The trillion dollar wealth transfer question

by 03 Dec 2014
The largest transfer of wealth in human history is predicted to occur over the next two decades, as $10 trillion in the United States and $1.3 trillion in Canada is passed on by baby boomers to the next generation.

A significant portion of this wealth resides with business owners or children who inherited or will inherit wealth either directly or indirectly through family trusts. If we believe the statistics, 90 per cent of these transfers will fail. Think about it… some of these businesses, which represent up to 45 per cent of the GDP in the economy, may be wiped from the economic landscape. What’s worse, disputes are destroying families while lawyer fees and diffusion drain the family asset, which took years to cultivate.

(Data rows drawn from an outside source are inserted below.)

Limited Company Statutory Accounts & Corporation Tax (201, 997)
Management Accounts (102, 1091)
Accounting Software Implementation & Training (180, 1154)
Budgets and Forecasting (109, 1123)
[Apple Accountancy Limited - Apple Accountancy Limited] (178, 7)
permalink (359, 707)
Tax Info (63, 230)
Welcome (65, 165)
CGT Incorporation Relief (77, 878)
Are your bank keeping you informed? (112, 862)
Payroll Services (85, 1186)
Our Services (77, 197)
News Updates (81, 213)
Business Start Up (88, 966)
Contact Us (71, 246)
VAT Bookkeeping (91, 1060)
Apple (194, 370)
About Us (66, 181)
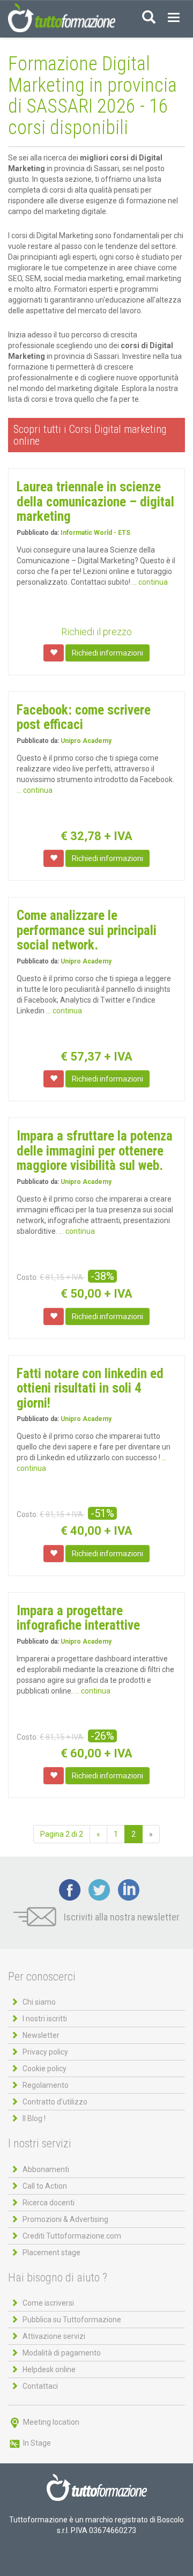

CFIB Research Reports on over 10,000 small to medium sized business owners in 2004 and 2006 found that transfers will fail for two reasons: the lack of a formal succession plan and family dynamics. Yet, less than 7 per cent had a formal, written succession plan.

So what is stopping these successful, task oriented, entrepreneurial boomers from taking the bull by the horns and ensuring the company thrives when they’re gone? 

There is certainly no shortage of advice on this subject from life insurance advisors, accountants, lawyers, private wealth bankers and a host of other advisors. There is an article a week in the major newspapers on the subject.  

The advice tends to focus on two problems triggered by the death of the key shareholder of a family enterprise.  These problems usually fit into two categories:
  1. A liquidity event or need for cash
  2.  A harmony problem in the family
The first problem can be solved in the most economical and tax efficient manner by acquiring a permanent life insurance policy to fund the income tax liability and estate costs if the owner can pass an insurance medical. This is particularly important for small to medium sized enterprises where the good will is more personal than business. Many family enterprises set up a corporate structure involving family trusts and a family holding company as a beneficiary of the trust to ensure maximum tax savings and creditor protection at death. The Family Holdco can be the owner and beneficiary of the life insurance policy creating a tax free capital dividend account at death which can potentially be paid almost entirely tax free to family shareholders.